What is ‘doop’? Only Philadelphia Union fans know.
The ads have started to run on TV and in newspapers, a noticeable campaign based on an undefinable word: Doop.

The ads have started to run on TV and in newspapers, a noticeable campaign based on an undefinable word:
Doop.
If you're a Philadelphia Union soccer fan, you know about doop - the rhythmic, repeated syllable in the song supporters sing whenever the home team scores a goal. If you're not a fan, the ads might cause some colloquial confusion.
Either way, get ready, because more doop is headed your way.
As the Union prepares to kick off its second season next month, it has embarked on a high-risk, high-reward ad campaign that promises to spread doop across media platforms in the Philadelphia region.
The team hopes the promotion will bind devoted fans even closer, while pushing casual watchers to investigate the meaning of a word most unheard - and from there to open their wallets and buy tickets.
Unconventional? Sure. But this is a team that intends to emblazon the name Bimbo on the front of its jerseys, having signed a four-year sponsorship with the baked-goods company.
"It's funky enough to beg the question, 'What is doop?' " team CEO Nick Sakiewicz said.
What, indeed.
The word does not appear in Merriam-Webster's dictionary. It has no known definition, other than a couple of crudities suggested in compendiums of urban slang.
Doop shows up in Marvel Comics as the name of a minor character, and on TV's Futurama as an acronym for an interstellar United Nations, the Democratic Order of Planets.
"Doop" is also the title of a 1994 song by a Dutch techno band of the same name. But that song sounds nothing like the pulsing riff of the soccer version, which goes:
Doop, doop, doop, da da doop, doop, doop.
To devout Union fans, said Neal Simpkins, a season-ticket-holder and member of the Sons of Ben supporters group, doop is a noun of renown, invested with multiple uses and meanings.
For instance, on the eve of a game, a fan might say: "Tomorrow, we doop." Any happy, exciting experience can be punctuated by adding, "Doop!" It can even be used to curse: Doop you.
In advertising, one-word campaigns are rare, partly because they hold stark, home-run-or-strikeout potential.

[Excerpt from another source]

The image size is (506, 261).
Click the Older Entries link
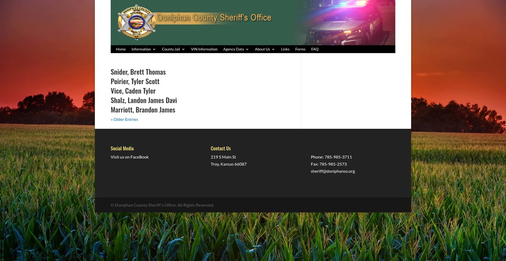pos(124,120)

"It is risky, but at the same time, we're in an environment today where there's a great deal of advertising clutter," said Charles Taylor, a marketing professor at the Villanova University School of Business.
He called the use of doop a good strategy, even brilliant, because it helps the Union stand out among the daily barrage of ads. It would be pointless for the team to promote star players - as the Phillies promote Ryan Howard or Roy Halladay - because most people wouldn't know them. Instead, the team is selling the excitement of attending games, he said, and even nonfans might be attracted to that.
"When push comes to shove, this is about whether they get people to come to the stadium or not. That's how they'll know whether this is effective. But they're giving themselves a chance."
Last year, the team averaged 19,254 fans per game at 18,500-seat PPL Park - the first two games were played at larger Lincoln Financial Field - and sold out all 12,000 season tickets. This year, 13,000 season tickets are available, and Union executives are counting on doop to help sell out those as well.
The Union starts the season March 19 in Houston, with the home opener set for March 26 against Vancouver. Between now and then, doop will be seen and heard on the web, radio, and even team merchandise. In fact, the Union has applied for a trademark on the word.
It was Cara Joftis, the team vice president of marketing, who came up with the campaign. She noticed that doop had become part of an internal language among the Sons of Ben. And that, to paraphrase the great linguist Humpty Dumpty, it is a word that means just what the user chooses it to mean.
"We kept listening, and we kept seeing it," Joftis said. "Someone told us their 2-year-old grandchild will do 'doop' in their high chair. That epitomized it."
Canned music isn't part of the PPL Park experience. Instead, songs and chants are led by the Sons of Ben.
The fans are the sound track, Joftis said, and the ads celebrate that, while the accompanying pictures and voice-over alert casual fans that doop is connected to Union soccer.
At the stadium last season, one sign cast coach Peter Nowak in the red, white, and blue hues of the famous Obama campaign poster. At the bottom, instead of Hope, the poster said, Doop.
Nowak had a large hand in developing doop, long before the Union had a player or a place to play. The coach, a former star in the Bundesliga, the top German league, wanted fans to develop a song that could be sung when the Union scored. Foreign clubs often have such songs, and Nowak had heard a version of doop sung by Borussia Mönchengladbach supporters in Germany.
He phoned Bryan James, president of the Sons of Ben, and the two met for several brainstorming sessions. What emerged from those discussions was, well, doop.
"What started out as a small conversation between coach and fans slowly turned into a song that the whole stadium sings," Sakiewicz said. "A lot of times in this business, you've got to let the fans take you where they want to go."
And that, he said, is the straight doop.